# so



## אדם

That helps a lot, and it also makes more sense.

A bit off topic -- but is there a way to say "so" in Hebrew?


----------



## eshcar

Hauser said:


> That helps a lot, and it also makes more sense.
> 
> A bit off topic -- but is there a way to say "so" in Hebrew?


 
Well, if you mean 'so' as in, for example 'so, what have you been up to lately?" then you would use אז, and the translation of that sentnce would be "אז, מה עשית לאחרונה?" 
If you mean 'so' as in, for example, 'you're soooo good looking!', then you would use כזה/כל כך, and the translation would be 'אתה כזה/כל כך חתיך!'.
(כזה is more slangy)


----------



## אדם

Thanks! I meant it as in אז, but it is useful to know the other one as well. I think I've heard כל כך before, with something about food. האכל כל כך טוב. Something like that (which can be related to your example as well).

Once again, thanks.


----------



## בעל-חלומות

eshcar said:


> Well, if you mean 'so' as in, for example 'so, what have you been up to lately?" then you would use אז, and the translation of that sentnce would be "אז, מה עשית לאחרונה?"


 
Also, נו or a combination of the two, נו אז.


----------



## אדם

Where would you use נו instead of אז? And how is that pronounced? No, nav, nu?


----------



## eshcar

> Where would you use נו instead of אז? And how is that pronounced? No, nav, nu?


 
I'd say that נו and אז are interchangeable almost always, so, for example, these 2 sentences are equal.
אז, מה עשית בזמן האחרון?
נו, מה עשית בזמן האחרון?​ 
However, נו _(_pronounced _nu_)has a slight exhortative shade to it. So, in these 2 sentences:​אז, הולכים לסרט?
נו, הולכים לסרט?​ 
the first sentence would be simply "so, are we going to the movies?"
and the second would be more "so, are we going to the movies (already)?" or "come on. are we going to the movies?"​ 
נו is a very common word in hebrew, and it has several shades of meaning. I'll try to give examples of the usages I know, but I hope other users will add their own input.​ 
First, the exhortative use, which I already demonstarted. Often as an interjection - translated into 'come on'. Say, if you're calling someone on the phone and they don't answer, you can say נו, תענה כבר! (_come on, pick up already!_). A variant is נו כבר, which is the same, only more emphatic.​ 
Secondly, as an interrogative particle - translated into 'well'.
For example, when asking someone's opinion about something - נו? מה נראה לך? (well? what do you think?)​ 
Thirdly, as a sign of resignation, like in נו, מה אפשר לעשות? (_oh well, what can you do?_). Also when answering נו, טוב and נו, בסדר, which would translate into 'oh, alright (then)'.​ 
Well, that's all I can think about right now, though I'm sure I've left some usages out...​


----------



## Gadyc

Hauser said:


> Where would you use נו instead of אז? And how is that pronounced? No, nav, nu?


 
Exactly like in Russian, it came from.


----------



## אדם

Thanks Eschar. So is אז more like, "So, how are you?" (אז, מה שלומך) and נו when referring to something that is already supposed to happen, or more like an event. "So, are we going to the movies now?" which implies that they already should have been at the movies.

Is that correct?


----------



## eshcar

Hauser said:


> Thanks Eschar. So is אז more like, "So, how are you?" (אז, מה שלומך) and נו when referring to something that is already supposed to happen, or more like an event. "So, are we going to the movies now?" which implies that they already should have been at the movies.
> 
> Is that correct?


 
Yes and No. Let me try to explain myself  - I didn't mean that the use of אז and נו is limited to any specific tense. 
When asking/stating about something that isn't in the future, like in your suggestion - מה שלומך? then נו and אז are *completely interchangeable*, and נו  loses it's exhortative shade because, well, ther's nothing to exhort...

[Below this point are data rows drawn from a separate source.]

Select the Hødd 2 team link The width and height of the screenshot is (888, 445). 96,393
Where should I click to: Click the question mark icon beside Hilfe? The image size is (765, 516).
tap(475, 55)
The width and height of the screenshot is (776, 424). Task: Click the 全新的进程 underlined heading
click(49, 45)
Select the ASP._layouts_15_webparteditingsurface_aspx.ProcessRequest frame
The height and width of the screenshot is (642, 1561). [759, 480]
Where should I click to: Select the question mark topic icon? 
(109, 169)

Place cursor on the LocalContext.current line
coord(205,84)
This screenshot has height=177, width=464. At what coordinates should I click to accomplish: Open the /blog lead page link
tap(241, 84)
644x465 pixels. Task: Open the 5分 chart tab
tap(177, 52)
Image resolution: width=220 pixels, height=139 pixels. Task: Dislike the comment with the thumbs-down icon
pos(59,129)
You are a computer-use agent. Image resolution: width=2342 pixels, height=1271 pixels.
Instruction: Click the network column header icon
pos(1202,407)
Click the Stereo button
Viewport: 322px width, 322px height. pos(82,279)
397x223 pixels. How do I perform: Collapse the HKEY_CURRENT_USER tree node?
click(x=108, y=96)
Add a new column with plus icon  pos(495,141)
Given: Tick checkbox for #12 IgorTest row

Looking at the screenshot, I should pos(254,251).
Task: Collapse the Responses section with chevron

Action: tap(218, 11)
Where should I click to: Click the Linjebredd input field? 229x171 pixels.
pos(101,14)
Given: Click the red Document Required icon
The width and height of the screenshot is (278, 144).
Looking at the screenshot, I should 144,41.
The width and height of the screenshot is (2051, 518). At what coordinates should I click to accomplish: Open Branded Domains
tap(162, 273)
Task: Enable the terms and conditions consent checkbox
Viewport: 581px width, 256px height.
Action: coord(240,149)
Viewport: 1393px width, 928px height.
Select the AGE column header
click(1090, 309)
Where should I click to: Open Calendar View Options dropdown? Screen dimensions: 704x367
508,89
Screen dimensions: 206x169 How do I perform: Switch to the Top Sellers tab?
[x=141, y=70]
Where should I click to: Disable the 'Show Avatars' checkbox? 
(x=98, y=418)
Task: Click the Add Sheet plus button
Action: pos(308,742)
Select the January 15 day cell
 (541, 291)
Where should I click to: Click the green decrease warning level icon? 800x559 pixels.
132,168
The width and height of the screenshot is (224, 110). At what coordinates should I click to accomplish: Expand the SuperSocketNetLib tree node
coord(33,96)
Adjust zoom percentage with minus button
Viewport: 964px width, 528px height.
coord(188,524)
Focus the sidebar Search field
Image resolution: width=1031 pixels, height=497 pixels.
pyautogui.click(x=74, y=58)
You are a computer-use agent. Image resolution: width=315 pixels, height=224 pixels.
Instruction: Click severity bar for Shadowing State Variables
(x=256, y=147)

When asking/talking about something in the future, then *you can also use both אז or נו*, but the meaning of the sentences will be slightly different, with נו having an exhortative shade (as I showed in one of the previous posts).


----------



## אדם

That makes sense.

I understand that they are interchangable, but tell me if the sense of these two sentences make sense:

נו, אנחנו ללכת עכשו??​ 
אז, אנחנו ללכת עכשו?​ 
Where the first one is more like, "So, are we going to go now??" Like we already should have, but the second is the same, but more an actual geniune question of, "Are we going to go now?"


----------



## eshcar

Hauser said:


> That makes sense.
> 
> I understand that they are interchangable, but tell me if the sense of these two sentences make sense:
> 
> נו, אנחנו הולכים עכשיו??​
> אז, אנחנו הולכים עכשיו?​
> Where the first one is more like, "So, are we going to go now??" Like we already should have, but the second is the same, but more an actual geniune question of, "Are we going to go now?"


 
Yes, exactly!
I wasn't sure that you'd get it - my explanation was kinda vague, I thought, but you got the gist of it alright. 
Go you!


----------



## אדם

Haha thanks. About עכשיו I wrote it without the yud cause that's what it showed on one of the dictionaries online, while it showed with a yud on another (I didn't know which one to trust). Just to clarify, that is pronounced _Ach'shav_ right? And is הולכים "going" rather than ללכת "to go"?


----------



## eshcar

Hauser said:


> Haha thanks. About עכשיו I wrote it without the yud cause that's what it showed on one of the dictionaries online, while it showed with a yud on another (I didn't know which one to trust). Just to clarify, that is pronounced _Ach'shav_ right? And is הולכים "going" rather than ללכת "to go"?


 
First of all - yes, it is pronounced _ach'shav_ (can't see why the dictionary didn't show a yud - it's always written with a yud)

and secondly - yes, הולכים is 'going' and ללכת is 'to go'. What I didn't notice was that what you wanted to say was 'are we going to go now?'. The translation in hebrew should've been 'אנחנו הולכים ללכת עכשיו?' - I just didn't notice and formed accidentlay the sentence אנחנו הולכים עכשיו? (_are we going now?_).


----------



## אדם

Haha that's alright, it has the same meaning for the most part, and I understood. That make's a lot of sense, so thanks a lot once again.


----------



## JaiHare

eshcar said:


> First of all - yes, it is pronounced _ach'shav_ (can't see why the dictionary didn't show a yud - it's always written with a yud)


The word עכשיו always appears with a yud in unpointed texts. There is a defective form, however, that comes from the religious texts, and it is עַכְשָׁו - without a yud. In fact, this is how it appears in Morfix's online dictionary.

Just for Hauser's general knowledge, you should definitely write it with a yud, just as you should write אוכל with a vav. 

JaiHare


----------



## אדם

Haha alright. Thanks. That is actually where it showed it without a yud, so thanks for the explanation


----------